Guerrilla acts of kindness on the streets of Syracuse

The American Bear project encouraged locals to share random acts of kindness with strangers on the streets.

“You have a beautiful smile; it just lit up my day. Thank you for that,” read a sticky note that Peter Espenson gave to a stranger on James Street this past Saturday evening.

The recipient was taken aback at first, but tentatively took the note, read it, and smiled more broadly.

Espenson accepted her thanks with a nod and carried on his way. After all, he was on a mission: he had more notes to pass out and more strangers to make smile that day.

Photo: Liz McInerney
Participants write out sticky notes after receiving the instructions for "Mission #2: Pass It On."

Espenson, along with 45 others, was part of “Kindness Captured,” a group that spent the day performing random acts of kindness to complete strangers all around Syracuse.
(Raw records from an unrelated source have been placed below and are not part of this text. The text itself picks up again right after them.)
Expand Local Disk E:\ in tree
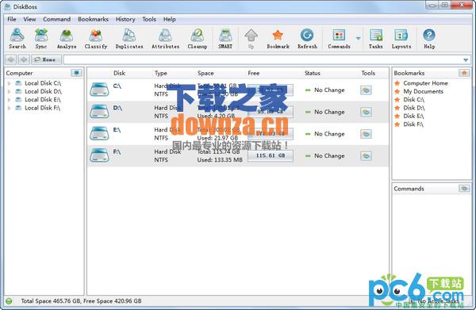Screen dimensions: 476x310 [x=9, y=99]
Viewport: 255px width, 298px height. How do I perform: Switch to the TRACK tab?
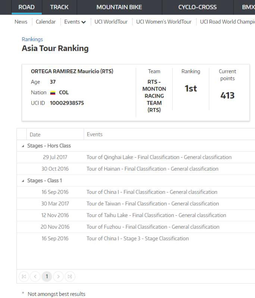click(x=59, y=7)
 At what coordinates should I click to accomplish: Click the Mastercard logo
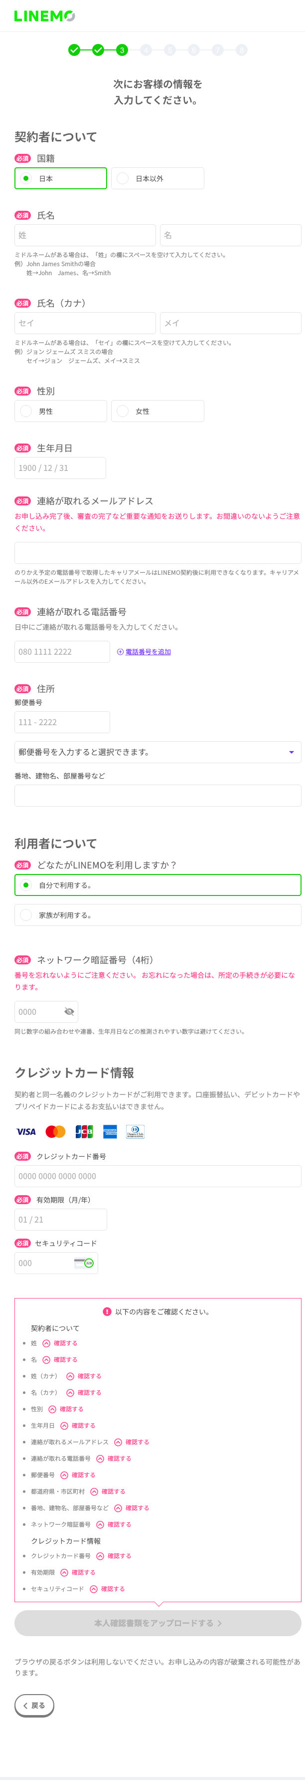pyautogui.click(x=55, y=1131)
Participants were broken into groups of three­­ to five people and sent to various locations around the city. They were given different “missions” or tasks to complete that ranged from creating mix tapes to buying and handing out water bottles in the July heat.

The event ran from 9:30 a.m. to 7 p.m. and was organized by American Bear, a foundation aimed at breaking down the barriers between strangers.

American Bear’s founding members Sarah Sellman and Greg Grano want to show society that they can trust their fellow man and that connecting with strangers is a wonderful, not scary, thing.

“I want people to know that they will have generally positive experiences if they let their guard down” Grano said.

And to test Grano’s theory, several dozen people took to the streets of Syracuse. Their conclusion: Grano is half-right. Espenson and his two friends Michael Riley and Dellareese Jackson had some trouble getting people to trust them.

Strangers would be weary, giving them odd glances or initially avoiding eye contact. In one mini-mart, the owner was even about to ask them to leave before they produced a sticky note that made a customer smile.

Men seemed to have a particularly hard time getting people to open up.

“It is interesting the role that sex and gender have,” Sellman acknowledged. “It is something we would like to explore further.”

After their initial trepidation, most strangers accepted the groups with a nod or a genuine smile of thanks.

“I do it for the smiles,” Jackson said. “The first few people I encountered didn’t smile for me, but the last woman gave me a huge smile; that made my day. That made it worth it.”

American Bear’s next event is July 29 at The Mission Restaurant in downtown Syracuse.